BEGIN DATA EXTRACT

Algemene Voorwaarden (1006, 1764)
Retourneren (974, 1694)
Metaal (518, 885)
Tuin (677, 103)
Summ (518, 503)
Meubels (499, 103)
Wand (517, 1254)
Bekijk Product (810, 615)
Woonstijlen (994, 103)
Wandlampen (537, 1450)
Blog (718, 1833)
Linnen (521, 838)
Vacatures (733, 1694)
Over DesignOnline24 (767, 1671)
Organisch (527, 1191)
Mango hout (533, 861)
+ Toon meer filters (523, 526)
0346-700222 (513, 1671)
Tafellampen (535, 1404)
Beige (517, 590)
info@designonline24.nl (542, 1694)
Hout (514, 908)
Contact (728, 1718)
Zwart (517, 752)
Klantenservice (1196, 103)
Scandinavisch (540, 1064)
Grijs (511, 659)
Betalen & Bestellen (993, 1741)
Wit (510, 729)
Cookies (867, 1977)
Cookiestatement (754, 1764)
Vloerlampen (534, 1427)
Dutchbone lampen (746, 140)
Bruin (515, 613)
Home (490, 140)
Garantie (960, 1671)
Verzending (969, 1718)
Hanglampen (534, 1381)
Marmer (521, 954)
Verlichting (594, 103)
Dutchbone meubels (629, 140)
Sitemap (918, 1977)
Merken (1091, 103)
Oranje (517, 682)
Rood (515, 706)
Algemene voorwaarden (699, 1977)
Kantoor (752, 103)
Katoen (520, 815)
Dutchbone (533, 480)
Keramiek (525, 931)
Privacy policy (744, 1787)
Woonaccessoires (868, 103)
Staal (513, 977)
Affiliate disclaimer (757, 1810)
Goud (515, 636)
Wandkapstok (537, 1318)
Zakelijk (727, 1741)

END DATA EXTRACT

*EXERCISE REQUIREMENTS:* The word "Algemene" appears on some lines of the data above; say how many such lines there are, with nothing else.

*RESULT OF THIS EXERCISE:* 2